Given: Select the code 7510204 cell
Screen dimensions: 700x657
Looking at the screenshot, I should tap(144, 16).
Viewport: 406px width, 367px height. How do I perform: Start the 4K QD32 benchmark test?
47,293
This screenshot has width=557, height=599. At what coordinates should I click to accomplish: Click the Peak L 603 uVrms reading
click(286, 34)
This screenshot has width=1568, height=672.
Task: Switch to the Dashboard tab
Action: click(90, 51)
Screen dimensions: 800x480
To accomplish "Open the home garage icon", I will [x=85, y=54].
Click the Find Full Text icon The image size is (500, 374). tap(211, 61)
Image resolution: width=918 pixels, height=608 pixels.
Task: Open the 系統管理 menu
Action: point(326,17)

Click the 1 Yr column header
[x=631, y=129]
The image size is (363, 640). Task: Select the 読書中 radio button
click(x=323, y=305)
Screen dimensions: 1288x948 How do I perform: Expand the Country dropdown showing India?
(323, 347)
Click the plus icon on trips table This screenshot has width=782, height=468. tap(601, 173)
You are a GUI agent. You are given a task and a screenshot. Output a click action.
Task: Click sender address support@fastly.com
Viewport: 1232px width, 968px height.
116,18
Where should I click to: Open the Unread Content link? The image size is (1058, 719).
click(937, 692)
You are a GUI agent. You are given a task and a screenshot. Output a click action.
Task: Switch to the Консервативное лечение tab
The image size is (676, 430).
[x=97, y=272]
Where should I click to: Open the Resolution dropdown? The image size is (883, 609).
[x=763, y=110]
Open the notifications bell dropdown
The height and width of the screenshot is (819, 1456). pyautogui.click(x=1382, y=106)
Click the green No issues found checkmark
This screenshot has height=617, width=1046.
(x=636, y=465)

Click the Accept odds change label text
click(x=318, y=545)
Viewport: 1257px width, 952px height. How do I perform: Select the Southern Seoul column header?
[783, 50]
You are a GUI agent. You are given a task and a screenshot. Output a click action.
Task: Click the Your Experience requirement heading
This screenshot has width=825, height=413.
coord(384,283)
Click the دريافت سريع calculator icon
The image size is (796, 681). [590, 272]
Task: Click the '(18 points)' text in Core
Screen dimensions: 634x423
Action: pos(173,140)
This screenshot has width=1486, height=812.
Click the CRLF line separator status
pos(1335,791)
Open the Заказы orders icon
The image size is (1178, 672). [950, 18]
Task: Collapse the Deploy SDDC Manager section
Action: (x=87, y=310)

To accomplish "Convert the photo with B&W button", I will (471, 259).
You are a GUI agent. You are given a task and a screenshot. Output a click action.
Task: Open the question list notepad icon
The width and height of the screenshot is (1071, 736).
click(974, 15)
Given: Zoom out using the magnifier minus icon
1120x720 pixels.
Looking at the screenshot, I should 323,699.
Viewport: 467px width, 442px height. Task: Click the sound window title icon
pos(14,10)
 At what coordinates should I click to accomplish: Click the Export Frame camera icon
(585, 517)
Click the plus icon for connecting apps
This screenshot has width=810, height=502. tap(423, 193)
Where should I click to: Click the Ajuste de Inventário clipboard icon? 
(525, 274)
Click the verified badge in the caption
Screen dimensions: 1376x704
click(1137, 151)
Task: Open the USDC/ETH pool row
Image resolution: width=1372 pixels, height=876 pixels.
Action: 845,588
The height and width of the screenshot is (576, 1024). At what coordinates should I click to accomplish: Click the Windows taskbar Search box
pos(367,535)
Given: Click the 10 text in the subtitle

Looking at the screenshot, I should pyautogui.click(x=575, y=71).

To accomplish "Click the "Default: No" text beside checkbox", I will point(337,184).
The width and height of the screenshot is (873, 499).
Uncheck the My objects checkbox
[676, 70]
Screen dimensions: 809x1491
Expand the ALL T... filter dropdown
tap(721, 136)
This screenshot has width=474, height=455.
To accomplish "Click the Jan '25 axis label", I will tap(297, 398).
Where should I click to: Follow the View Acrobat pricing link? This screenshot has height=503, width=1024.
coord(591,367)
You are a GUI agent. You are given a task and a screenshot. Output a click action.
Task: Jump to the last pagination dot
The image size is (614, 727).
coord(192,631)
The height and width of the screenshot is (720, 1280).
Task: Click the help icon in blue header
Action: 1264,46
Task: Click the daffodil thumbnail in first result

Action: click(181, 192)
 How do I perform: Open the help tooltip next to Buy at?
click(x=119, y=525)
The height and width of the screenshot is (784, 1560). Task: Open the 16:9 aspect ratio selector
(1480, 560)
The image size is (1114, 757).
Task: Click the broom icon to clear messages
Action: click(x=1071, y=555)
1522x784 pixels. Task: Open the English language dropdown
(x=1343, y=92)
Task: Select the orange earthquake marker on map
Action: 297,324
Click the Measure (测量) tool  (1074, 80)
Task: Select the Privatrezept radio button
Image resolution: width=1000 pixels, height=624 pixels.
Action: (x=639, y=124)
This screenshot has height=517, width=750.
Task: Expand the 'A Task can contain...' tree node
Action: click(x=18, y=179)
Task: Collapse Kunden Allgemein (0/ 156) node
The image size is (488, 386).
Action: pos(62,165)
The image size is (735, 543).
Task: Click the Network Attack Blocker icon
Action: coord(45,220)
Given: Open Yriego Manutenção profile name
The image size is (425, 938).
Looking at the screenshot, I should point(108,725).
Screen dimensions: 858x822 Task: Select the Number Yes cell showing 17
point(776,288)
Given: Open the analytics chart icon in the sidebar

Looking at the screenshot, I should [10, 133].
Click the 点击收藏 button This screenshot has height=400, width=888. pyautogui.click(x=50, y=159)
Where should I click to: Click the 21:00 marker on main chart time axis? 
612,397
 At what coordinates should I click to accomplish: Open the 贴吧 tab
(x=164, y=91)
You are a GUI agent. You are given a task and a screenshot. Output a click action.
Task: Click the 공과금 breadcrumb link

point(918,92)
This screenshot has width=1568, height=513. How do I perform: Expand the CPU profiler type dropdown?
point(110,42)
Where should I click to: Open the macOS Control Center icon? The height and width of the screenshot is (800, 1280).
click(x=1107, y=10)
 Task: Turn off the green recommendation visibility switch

○ ○ ○ ○ ○

The response should repeat the whole listing exactly.

Response to this task |
Given: Select the code 7510204 cell
Screen dimensions: 700x657
Looking at the screenshot, I should tap(144, 16).
Viewport: 406px width, 367px height. How do I perform: Start the 4K QD32 benchmark test?
47,293
This screenshot has width=557, height=599. At what coordinates should I click to accomplish: Click the Peak L 603 uVrms reading
click(286, 34)
This screenshot has width=1568, height=672.
Task: Switch to the Dashboard tab
Action: click(90, 51)
Screen dimensions: 800x480
To accomplish "Open the home garage icon", I will [x=85, y=54].
Click the Find Full Text icon The image size is (500, 374). tap(211, 61)
Image resolution: width=918 pixels, height=608 pixels.
Task: Open the 系統管理 menu
Action: point(326,17)

Click the 1 Yr column header
[x=631, y=129]
The image size is (363, 640). Task: Select the 読書中 radio button
click(x=323, y=305)
Screen dimensions: 1288x948 How do I perform: Expand the Country dropdown showing India?
(323, 347)
Click the plus icon on trips table This screenshot has width=782, height=468. tap(601, 173)
You are a GUI agent. You are given a task and a screenshot. Output a click action.
Task: Click sender address support@fastly.com
Viewport: 1232px width, 968px height.
116,18
Where should I click to: Open the Unread Content link? The image size is (1058, 719).
click(937, 692)
You are a GUI agent. You are given a task and a screenshot. Output a click action.
Task: Switch to the Консервативное лечение tab
The image size is (676, 430).
[x=97, y=272]
Where should I click to: Open the Resolution dropdown? The image size is (883, 609).
[x=763, y=110]
Open the notifications bell dropdown
The height and width of the screenshot is (819, 1456). pyautogui.click(x=1382, y=106)
Click the green No issues found checkmark
This screenshot has height=617, width=1046.
(x=636, y=465)

Click the Accept odds change label text
click(x=318, y=545)
Viewport: 1257px width, 952px height. How do I perform: Select the Southern Seoul column header?
[783, 50]
You are a GUI agent. You are given a task and a screenshot. Output a click action.
Task: Click the Your Experience requirement heading
This screenshot has width=825, height=413.
coord(384,283)
Click the دريافت سريع calculator icon
The image size is (796, 681). [590, 272]
Task: Click the '(18 points)' text in Core
Screen dimensions: 634x423
Action: pos(173,140)
This screenshot has width=1486, height=812.
Click the CRLF line separator status
pos(1335,791)
Open the Заказы orders icon
The image size is (1178, 672). [950, 18]
Task: Collapse the Deploy SDDC Manager section
Action: (x=87, y=310)

To accomplish "Convert the photo with B&W button", I will (471, 259).
You are a GUI agent. You are given a task and a screenshot. Output a click action.
Task: Open the question list notepad icon
The width and height of the screenshot is (1071, 736).
click(974, 15)
Given: Zoom out using the magnifier minus icon
1120x720 pixels.
Looking at the screenshot, I should 323,699.
Viewport: 467px width, 442px height. Task: Click the sound window title icon
pos(14,10)
 At what coordinates should I click to accomplish: Click the Export Frame camera icon
(585, 517)
Click the plus icon for connecting apps
This screenshot has width=810, height=502. tap(423, 193)
Where should I click to: Click the Ajuste de Inventário clipboard icon? 
(525, 274)
Click the verified badge in the caption
Screen dimensions: 1376x704
click(1137, 151)
Task: Open the USDC/ETH pool row
Image resolution: width=1372 pixels, height=876 pixels.
Action: 845,588
The height and width of the screenshot is (576, 1024). At what coordinates should I click to accomplish: Click the Windows taskbar Search box
pos(367,535)
Given: Click the 10 text in the subtitle

Looking at the screenshot, I should pyautogui.click(x=575, y=71).

To accomplish "Click the "Default: No" text beside checkbox", I will point(337,184).
The width and height of the screenshot is (873, 499).
Uncheck the My objects checkbox
[676, 70]
Screen dimensions: 809x1491
Expand the ALL T... filter dropdown
tap(721, 136)
This screenshot has width=474, height=455.
To accomplish "Click the Jan '25 axis label", I will tap(297, 398).
Where should I click to: Follow the View Acrobat pricing link? This screenshot has height=503, width=1024.
coord(591,367)
You are a GUI agent. You are given a task and a screenshot. Output a click action.
Task: Jump to the last pagination dot
The image size is (614, 727).
coord(192,631)
The height and width of the screenshot is (720, 1280).
Task: Click the help icon in blue header
Action: 1264,46
Task: Click the daffodil thumbnail in first result

Action: click(181, 192)
 How do I perform: Open the help tooltip next to Buy at?
click(x=119, y=525)
The height and width of the screenshot is (784, 1560). Task: Open the 16:9 aspect ratio selector
(1480, 560)
The image size is (1114, 757).
Task: Click the broom icon to clear messages
Action: click(x=1071, y=555)
1522x784 pixels. Task: Open the English language dropdown
(x=1343, y=92)
Task: Select the orange earthquake marker on map
Action: 297,324
Click the Measure (测量) tool  (1074, 80)
Task: Select the Privatrezept radio button
Image resolution: width=1000 pixels, height=624 pixels.
Action: (x=639, y=124)
This screenshot has height=517, width=750.
Task: Expand the 'A Task can contain...' tree node
Action: click(x=18, y=179)
Task: Collapse Kunden Allgemein (0/ 156) node
The image size is (488, 386).
Action: pos(62,165)
The image size is (735, 543).
Task: Click the Network Attack Blocker icon
Action: coord(45,220)
Given: Open Yriego Manutenção profile name
The image size is (425, 938).
Looking at the screenshot, I should point(108,725).
Screen dimensions: 858x822 Task: Select the Number Yes cell showing 17
point(776,288)
Given: Open the analytics chart icon in the sidebar

Looking at the screenshot, I should [10, 133].
Click the 点击收藏 button This screenshot has height=400, width=888. pyautogui.click(x=50, y=159)
Where should I click to: Click the 21:00 marker on main chart time axis? 
612,397
 At what coordinates should I click to accomplish: Open the 贴吧 tab
(x=164, y=91)
You are a GUI agent. You are given a task and a screenshot. Output a click action.
Task: Click the 공과금 breadcrumb link

point(918,92)
This screenshot has width=1568, height=513. How do I perform: Expand the CPU profiler type dropdown?
point(110,42)
Where should I click to: Open the macOS Control Center icon? The height and width of the screenshot is (800, 1280).
click(x=1107, y=10)
 Task: Turn off the green recommendation visibility switch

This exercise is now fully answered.